Submitting and Managing Jobs Using SLURM

The HPC Cluster uses SLURM to manage jobs on the HPC Cluster. This page describes how to submit and manage jobs using SLURM.

The following assumes that you have been granted access to the HPC cluster and can log into the head node spark-login.chtc.wisc.edu. If this is not the case, please see the CHTC account application page or email the facilitation team at chtc@cs.wisc.edu.

1. Submitting Jobs Using SLURM

A. Submitting a Job

Jobs can be submitted to the cluster using a submit file, sometimes also called a “batch” file. The top half of the file consists of #SBATCH options which communicate needs or parameters of the job – these lines are not comments, but essential options for the job. The values for #SBATCH options should reflect the size of nodes and run time limits described here.

After the #SBATCH options, the submit file should contain the commands needed to run your job, including loading any needed software modules.

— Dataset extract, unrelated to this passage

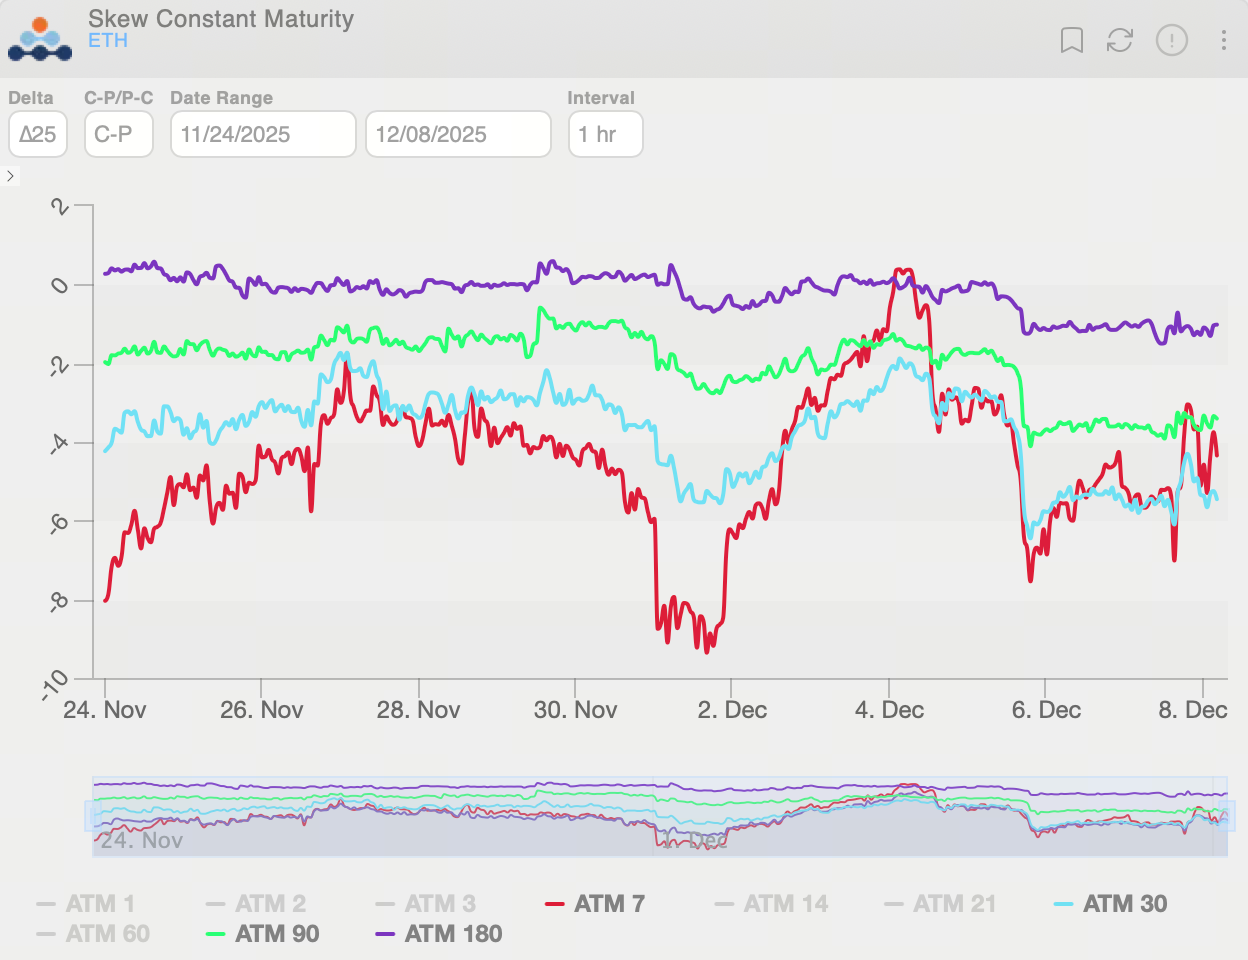Open the Delta Δ25 dropdown

[38, 134]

An example submit file is given below. It requests 1 nodes of 64 cores and 4GB of memory each (so 64 cores and 256 GB of memory total), on the shared partition. It also specifies a run time limit of 4.5 hours.

#!/bin/sh
#This file is called submit-script.sh
#SBATCH --partition=shared       # default "shared", if not specified
#SBATCH --time=0-04:30:00       # run time in days-hh:mm:ss
#SBATCH --nodes=1               # require 1 nodes
#SBATCH --ntasks-per-node=64    # cpus per node (by default, "ntasks"="cpus")
#SBATCH --mem=4000             # RAM per node in megabytes
#SBATCH --error=job.%J.err
#SBATCH --output=job.%J.out
# Make sure to change the above two lines to reflect your appropriate
# file locations for standard error and output

# Now list your executable command (or a string of them).
# Example for code compiled with a software module:
module load mpimodule
srun --mpi=pmix -n 64 /home/username/mpiprogram

Once the submit file is created, it can be submitted using the sbatch command:

[alice@login]$ sbatch submit-script.sh

B. Optimizing Your Submit File

The new cluster has different partition names and different sized nodes. We always recommend requesting cores per node (instead of total cores), using a multiple of 32 cores as your request per node. Requesting multiple nodes is not advantageous if your jobs are smaller than 128 cores. We also now recommend requesting memory per core instead of memory per node, for similar reasons, using the --mem-per-cpu flag with units of MB. Here are our recommendations for different sized jobs:

Job size Recommended #SBATCH flags

32-128 cores

Job size	Recommended `#SBATCH` flags
32-128 cores	Example for 64 cores: #SBATCH --nodes=1 #SBATCH --ntasks-per-node=64 # recommend multiples of 32 #SBATCH --mem-per-cpu=4000
128 - 256 cores	Split over a few nodes, for example for 128 cores: #SBATCH --nodes=2 #SBATCH --ntasks-per-node=64 # designate cores per node #SBATCH --mem-per-cpu=4000
128 or 256 cores (whole nodes)	Example for 256 cores: #SBATCH --nodes=2 #SBATCH --ntasks-per-node=128 #SBATCH --mem-per-cpu=4000

Example for 64 cores:

#SBATCH --nodes=1
#SBATCH --ntasks-per-node=64 # recommend multiples of 32
#SBATCH --mem-per-cpu=4000

128 - 256 cores

Split over a few nodes, for example for 128 cores:

#SBATCH --nodes=2
#SBATCH --ntasks-per-node=64 # designate cores per node
#SBATCH --mem-per-cpu=4000

128 or 256 cores (whole nodes)

Example for 256 cores:

#SBATCH --nodes=2
#SBATCH --ntasks-per-node=128
#SBATCH --mem-per-cpu=4000

C. Requesting an Interactive Job ("int" and "pre" partitions)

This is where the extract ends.